C'était du moins le raisonnement de la cour d'appel de Paris. Or, le juriste Cédric Manara signale sur Twitter que la première chambre civile de Cour de cassation a cassé l'arrêt de la juridiction, en rappelant, en début d'arrêt, deux articles, dont le L 336-2 du Code de la propriété intellectuelle qui expose que :
"En présence d'une atteinte à un droit d'auteur ou à un droit voisin occasionnée par le contenu d'un service de communication au public en ligne (ici Google, ndlr), le tribunal [...], peut ordonner à la demande des titulaires de droits [...] toutes mesures propres à prévenir ou à faire cesser une telle atteinte à un droit d'auteur ou un droit voisin, à l'encontre de toute personne susceptible de contribuer à y remédier".

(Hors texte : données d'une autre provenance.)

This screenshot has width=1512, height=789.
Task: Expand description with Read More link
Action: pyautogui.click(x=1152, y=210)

Pour la Cour de cassation, Google "orientait systématiquement les internautes, par l'apparition des mots clés suggérés en fonction du nombre de requêtes, vers des sites" proposant des contenus protégés par le droit d'auteur, en offrant "les moyens de porter atteinte aux droits des auteurs ou aux droits voisins". La juridiction considère en outre que le filtrage et la suppression de la suggestion, s'il n'y a pas "lieu d'en attendre une efficacité totale", "pouvaient ainsi contribuer à y remédier en rendant plus difficile la recherche des sites litigieux".

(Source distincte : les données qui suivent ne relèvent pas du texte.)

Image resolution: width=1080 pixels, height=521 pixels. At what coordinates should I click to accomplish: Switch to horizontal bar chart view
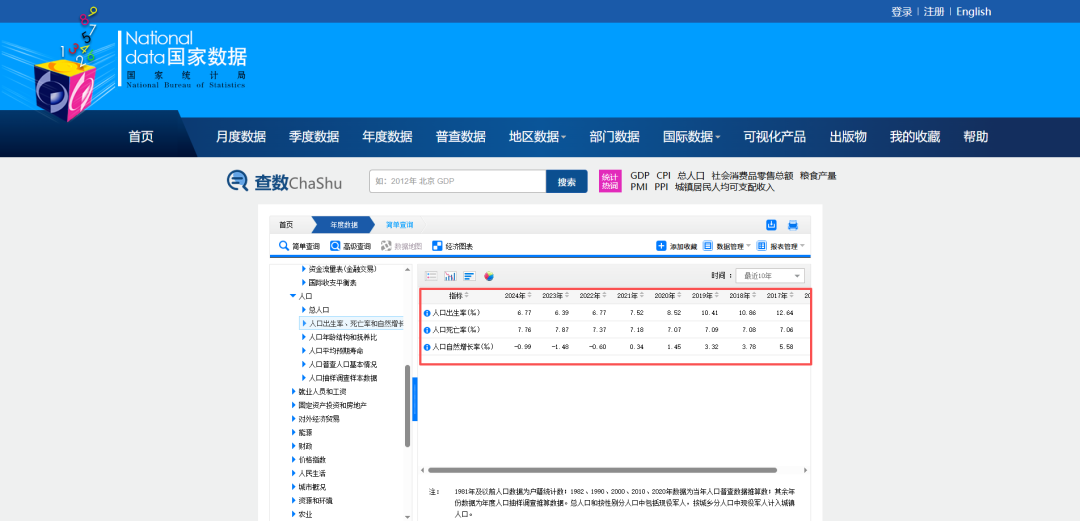click(469, 276)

La Cour de cassation fait cependant l'impasse sur les arguments de la cour d'appel de Paris, qui soulignent que la suggestion de mots-clés ne conduit pas nécessairement l'internaute à se rendre sur des sites proposant des contenus illégaux. L'affaire est néanmoins renvoyée devant une juridiction de même degré, la Cour de cassation ayant cassé et annulé "dans toutes ses dispositions" l'arrêt rendu l'an dernier.
C'est la cour d'appel de Versailles qui sera chargée de rendre un nouveau verdict.